Hasta los dientes



Durante varios años he leído más o menos la misma versión del mismo boletín: elementos del ejército mexicano (o de la policía federal, en su defecto) realizaban algún rondín por las calles de Culiacán y, al pasar frente a una casa, unos individuos sospechosos se mostraron visiblemente nerviosos, por lo que los soldados bajaron de sus unidades de inmediato; al ver esto, los presuntos malandros corrieron al interior de la casa de seguridad, ofreciendo resistencia a balazo limpio -aunque en otras versiones puede ser que se hayan entregado sin disparar tiro alguno. Al final, el resultado es el mismo: las fuerzas de seguridad nacionales se cubrieron de gloria, deteniendo -o abatiendo- a los malandrines que pululan en nuestro país.

━━━━━━━━━━

> ACTIVIDAD 1: Indique si cada afirmación concuerda con el texto sobre los boletines de Culiacán. Responda sí o no y cite textualmente las palabras que lo justifican. (a) Los boletines relatan rondines por las calles de Culiacán. (b) En todas las versiones, los sospechosos responden a tiros. (c) El autor lleva varios años leyendo casi la misma versión del boletín.
> ACTIVIDAD 2: Continúe el texto sobre los boletines de Culiacán a partir de su última oración.

> SECCIÓN DE DATOS:
━━━━━━━━━━

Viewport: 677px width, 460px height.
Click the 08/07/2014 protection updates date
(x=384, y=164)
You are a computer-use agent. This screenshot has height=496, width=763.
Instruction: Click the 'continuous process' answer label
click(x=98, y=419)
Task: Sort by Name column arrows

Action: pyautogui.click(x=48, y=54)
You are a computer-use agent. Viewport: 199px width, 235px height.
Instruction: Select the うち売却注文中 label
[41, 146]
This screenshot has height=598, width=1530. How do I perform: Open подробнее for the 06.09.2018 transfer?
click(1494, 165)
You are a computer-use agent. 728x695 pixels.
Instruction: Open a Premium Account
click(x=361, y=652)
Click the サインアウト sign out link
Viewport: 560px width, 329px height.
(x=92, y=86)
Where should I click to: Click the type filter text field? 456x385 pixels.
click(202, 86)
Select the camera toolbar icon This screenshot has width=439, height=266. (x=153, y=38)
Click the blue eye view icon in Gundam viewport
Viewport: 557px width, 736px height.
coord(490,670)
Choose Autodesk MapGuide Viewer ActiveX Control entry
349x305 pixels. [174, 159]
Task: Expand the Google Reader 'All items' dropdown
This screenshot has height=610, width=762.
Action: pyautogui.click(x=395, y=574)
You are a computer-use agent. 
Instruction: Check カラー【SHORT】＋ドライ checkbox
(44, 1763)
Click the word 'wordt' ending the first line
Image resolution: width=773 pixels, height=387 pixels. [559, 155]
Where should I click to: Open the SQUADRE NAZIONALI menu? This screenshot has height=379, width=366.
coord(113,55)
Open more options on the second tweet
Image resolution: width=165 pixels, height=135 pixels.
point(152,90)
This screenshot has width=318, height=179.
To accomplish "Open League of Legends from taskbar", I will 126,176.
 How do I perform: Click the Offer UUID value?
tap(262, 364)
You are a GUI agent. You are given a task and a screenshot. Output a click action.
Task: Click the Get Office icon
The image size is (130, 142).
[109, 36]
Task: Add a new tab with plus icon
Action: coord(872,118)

━━━━━━━━━━

> RESPUESTA 1:
(a) Sí: «realizaban algún rondín por las calles de Culiacán».
(b) No: «aunque en otras versiones puede ser que se hayan entregado sin disparar tiro alguno».
(c) Sí: «Durante varios años he leído más o menos la misma versión del mismo boletín».

> RESPUESTA 2:
Es decir, uno debe creer que los delincuentes en Culiacán -y en otras partes de México, claro- gustan de estar en bola frente a sus casas de seguridad y que en cuanto ven un piquete de soldados o una partida de federales les da por correr hacia el interior de su guarida, en lugar de permanecer tranquilos hasta que pasan las autoridades. Por supuesto que esto no suena creíble, pero estamos tan acostumbrados a leer cada determinado tiempo el mismo boletín, que no le damos importancia. Y si alguien murió en la refriega -generalmente los presuntos malandrines- lo natural es encogerse de hombros. Total, uno menos: "en qué andaría", "algo se comió que le hizo daño". 

Esto viene a cuento porque en algún momento de Hasta los dientes (México, 2018), opera prima documental de Alberto Arnaut, uno escucha otra variante del susodicho boletín. La noche del 19 de marzo de 2010, en Monterrey, Nuevo León, dos sicarios que eran perseguidos por miembros del ejército mexicano se refugiaron en el campus del Tecnológico de Monterrey. En la refriega que siguió, dentro de las instalaciones del Tec, los dos delincuentes fueron abatidos. Ningún estudiante, por fortuna, fue alcanzado por los disparos de esos malandrines que estaban armados "hasta los dientes".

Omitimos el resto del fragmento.